L’usage est le facteur explicatif majeur de la structuration génétique pour le Lévrier anglais et le Labrador. Les Lévriers anglais utilisés pour les courses se distinguent génétiquement de ceux utilisés pour les concours de beauté ou comme chiens de compagnie. Un résultat similaire est trouvé entre les Labradors utilisés comme chiens de services et les Labradors de concours. Cela témoignerait de schémas de croisements relativement indépendants entre les usages, ce qui a mené à une dérive génétique au sein de chaque usage. Les chiens de concours (FST=0,34) sont largement plus différenciés que les chiens de course (FST=0,07), chez le Lévrier anglais (résultat similaire chez le Labrador), ce qui s’explique peut-être par la sur-représentation de quelques individus primés dans les pedigrees de ce type de chiens, entraînant une diminution de l’effectif efficace.
L’analyse des variétés de Bergers belges montre que le Malinois et le Laekenois sont génétiquement différenciés du Groenendael et du Tervueren. Les deux premiers types partagent le point commun d’être particulièrement utilisés comme chiens de travail (bergers mais aussi comme chiens policiers) et se distinguent par le type de pelage (le Laekenois est à poils durs), qui est un caractère monogénique. Les croisements entre ces deux variétés sont autorisés, expliquant leur proximité génétique. Le Groenendael et le Tervueren se distinguent aussi pour un caractère monogénique : la couleur du pelage (noir chez le Groenendael et sable chez le Tervueren). Ainsi, dans une même portée où ce caractère ségrège, des chiots peuvent être inscrits dans l’une ou l’autre des variétés.
Deux groupes génétiques différenciés se distinguent pour les Chiens finnois de Laponie. L’analyse des pedigrees des individus a permis de comprendre les raisons de cette distinction. Même si les deux groupes génétiques sont phénotypiquement difficiles à différencier, le groupe désigné comme ‘Herding background’ correspond aux descendants de croisements menés par une association fondée en 1981 et souhaitant “revenir aux sources” de la race en repartant des chiens de berger utilisés par les Samis pour garder les rennes, l’utilisation originelle de la race.

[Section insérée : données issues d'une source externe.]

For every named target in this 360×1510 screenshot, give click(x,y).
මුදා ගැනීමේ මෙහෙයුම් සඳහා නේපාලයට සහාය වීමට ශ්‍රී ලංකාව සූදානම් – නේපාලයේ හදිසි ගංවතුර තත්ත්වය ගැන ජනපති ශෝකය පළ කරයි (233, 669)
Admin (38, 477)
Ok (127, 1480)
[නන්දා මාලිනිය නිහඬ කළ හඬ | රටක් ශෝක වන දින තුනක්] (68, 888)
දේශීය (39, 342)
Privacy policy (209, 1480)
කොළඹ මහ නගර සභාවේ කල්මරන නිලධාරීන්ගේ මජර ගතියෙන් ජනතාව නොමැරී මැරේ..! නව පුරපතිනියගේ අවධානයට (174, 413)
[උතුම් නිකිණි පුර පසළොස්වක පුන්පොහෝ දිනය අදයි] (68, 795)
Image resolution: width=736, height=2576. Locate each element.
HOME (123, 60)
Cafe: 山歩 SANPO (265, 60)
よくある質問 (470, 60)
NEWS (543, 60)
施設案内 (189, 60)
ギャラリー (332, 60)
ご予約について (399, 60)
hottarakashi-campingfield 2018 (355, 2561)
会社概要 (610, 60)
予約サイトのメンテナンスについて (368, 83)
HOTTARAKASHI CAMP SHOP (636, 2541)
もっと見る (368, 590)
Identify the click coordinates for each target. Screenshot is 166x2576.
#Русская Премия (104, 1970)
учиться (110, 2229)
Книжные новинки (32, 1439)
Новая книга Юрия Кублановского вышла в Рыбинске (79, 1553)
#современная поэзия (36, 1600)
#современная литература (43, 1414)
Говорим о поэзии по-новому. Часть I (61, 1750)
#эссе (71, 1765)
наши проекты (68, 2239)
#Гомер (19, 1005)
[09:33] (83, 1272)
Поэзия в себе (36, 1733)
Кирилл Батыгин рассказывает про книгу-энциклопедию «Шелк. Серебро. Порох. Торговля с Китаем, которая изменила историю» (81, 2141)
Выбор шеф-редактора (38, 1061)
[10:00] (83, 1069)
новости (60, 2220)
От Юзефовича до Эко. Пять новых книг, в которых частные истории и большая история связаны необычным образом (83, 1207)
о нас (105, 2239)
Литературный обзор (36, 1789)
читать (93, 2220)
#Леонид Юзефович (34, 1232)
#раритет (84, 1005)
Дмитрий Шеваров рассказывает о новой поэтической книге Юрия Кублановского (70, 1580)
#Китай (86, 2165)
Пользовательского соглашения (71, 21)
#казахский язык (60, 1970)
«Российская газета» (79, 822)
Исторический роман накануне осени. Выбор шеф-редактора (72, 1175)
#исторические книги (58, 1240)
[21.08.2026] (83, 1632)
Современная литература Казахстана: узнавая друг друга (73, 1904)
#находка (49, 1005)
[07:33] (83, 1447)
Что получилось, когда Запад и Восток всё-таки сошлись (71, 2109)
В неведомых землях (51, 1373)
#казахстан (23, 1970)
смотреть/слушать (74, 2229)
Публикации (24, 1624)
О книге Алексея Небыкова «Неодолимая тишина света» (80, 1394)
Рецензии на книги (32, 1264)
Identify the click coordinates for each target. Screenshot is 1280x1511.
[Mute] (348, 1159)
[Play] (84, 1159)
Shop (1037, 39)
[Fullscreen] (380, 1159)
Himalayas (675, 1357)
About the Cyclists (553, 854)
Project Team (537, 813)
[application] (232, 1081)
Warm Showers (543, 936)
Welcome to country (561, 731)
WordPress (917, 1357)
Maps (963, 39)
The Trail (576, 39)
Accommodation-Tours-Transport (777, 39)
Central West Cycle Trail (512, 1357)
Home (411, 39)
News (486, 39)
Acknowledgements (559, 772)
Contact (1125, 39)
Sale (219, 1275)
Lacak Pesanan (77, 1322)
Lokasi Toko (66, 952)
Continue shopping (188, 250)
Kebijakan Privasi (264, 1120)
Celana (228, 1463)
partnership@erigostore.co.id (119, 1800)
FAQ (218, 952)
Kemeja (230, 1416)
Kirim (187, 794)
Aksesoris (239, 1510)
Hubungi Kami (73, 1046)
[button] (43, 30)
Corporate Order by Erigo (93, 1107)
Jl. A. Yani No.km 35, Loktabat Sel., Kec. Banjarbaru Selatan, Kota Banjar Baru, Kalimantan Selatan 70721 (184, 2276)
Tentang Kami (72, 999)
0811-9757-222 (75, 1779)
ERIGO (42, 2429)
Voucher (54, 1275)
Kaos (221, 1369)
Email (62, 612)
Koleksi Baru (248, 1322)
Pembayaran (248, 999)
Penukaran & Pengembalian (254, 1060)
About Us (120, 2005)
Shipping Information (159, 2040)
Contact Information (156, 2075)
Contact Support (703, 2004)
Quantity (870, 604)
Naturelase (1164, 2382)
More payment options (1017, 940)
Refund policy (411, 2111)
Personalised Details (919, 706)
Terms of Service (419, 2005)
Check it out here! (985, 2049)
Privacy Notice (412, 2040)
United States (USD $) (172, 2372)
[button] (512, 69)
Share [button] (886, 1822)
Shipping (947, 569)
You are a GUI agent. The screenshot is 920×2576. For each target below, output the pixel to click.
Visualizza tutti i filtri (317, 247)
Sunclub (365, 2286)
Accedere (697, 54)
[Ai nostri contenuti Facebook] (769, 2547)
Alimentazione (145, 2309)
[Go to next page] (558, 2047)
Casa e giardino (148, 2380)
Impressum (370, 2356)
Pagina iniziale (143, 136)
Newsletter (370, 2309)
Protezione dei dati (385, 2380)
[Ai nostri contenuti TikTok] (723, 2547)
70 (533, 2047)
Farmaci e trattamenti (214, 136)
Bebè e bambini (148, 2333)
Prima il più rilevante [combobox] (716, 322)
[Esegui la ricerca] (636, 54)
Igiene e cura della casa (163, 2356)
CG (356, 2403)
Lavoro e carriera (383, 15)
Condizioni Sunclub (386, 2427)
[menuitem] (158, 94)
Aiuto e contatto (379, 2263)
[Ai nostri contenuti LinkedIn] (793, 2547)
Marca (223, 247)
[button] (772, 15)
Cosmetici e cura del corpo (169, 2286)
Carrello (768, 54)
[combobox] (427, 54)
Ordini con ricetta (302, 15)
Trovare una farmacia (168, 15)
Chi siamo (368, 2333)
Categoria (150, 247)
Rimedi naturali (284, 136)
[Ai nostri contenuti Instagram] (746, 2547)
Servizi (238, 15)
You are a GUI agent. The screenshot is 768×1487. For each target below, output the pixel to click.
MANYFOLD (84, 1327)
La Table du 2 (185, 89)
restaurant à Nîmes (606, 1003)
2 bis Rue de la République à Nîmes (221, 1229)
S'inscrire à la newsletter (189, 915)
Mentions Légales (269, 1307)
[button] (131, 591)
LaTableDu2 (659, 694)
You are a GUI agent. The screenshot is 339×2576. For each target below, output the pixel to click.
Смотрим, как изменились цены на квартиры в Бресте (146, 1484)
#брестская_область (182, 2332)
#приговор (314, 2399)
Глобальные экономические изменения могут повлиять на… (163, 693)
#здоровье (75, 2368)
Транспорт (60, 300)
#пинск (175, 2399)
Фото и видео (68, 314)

Pour conclure, cette étude montre que malgré les standards définis pour chaque race, plusieurs sous-populations génétiquement différenciées peuvent être identifiées. La mondialisation des races de chiens les plus populaires a entraîné des effets de fondation en dehors de leurs zones d’origine et les migrations peu fréquentes entre les groupes géographiquement séparés contribuent à augmenter l’isolement génétique. L’élitisation de certains pedigrees qui donnent la part belle aux individus primés aux concours contribue aussi à entraîner une dérive génétique par rapport aux autres individus de la race utilisés comme chiens de travail. Enfin, des visions et des pratiques différentes de l’activité de sélection au sein d’une même race peut aussi entraîner une structuration de la diversité génétique. Dans un contexte où la baisse de diversité génétique chez des races modernes de plus en plus consanguines a multiplié les maladies génétiques, l’identification des populations structurées dans la race pourrait permettre d’atténuer cette consanguinité et de mieux raisonner la gestion de la diversité intra-race. Même si l’expression “malade comme un chien” trouve ses origines bien avant l’apparition des races modernes de chiens, ce progrès contribuerait peut-être à vider cette expression de son sens moderne.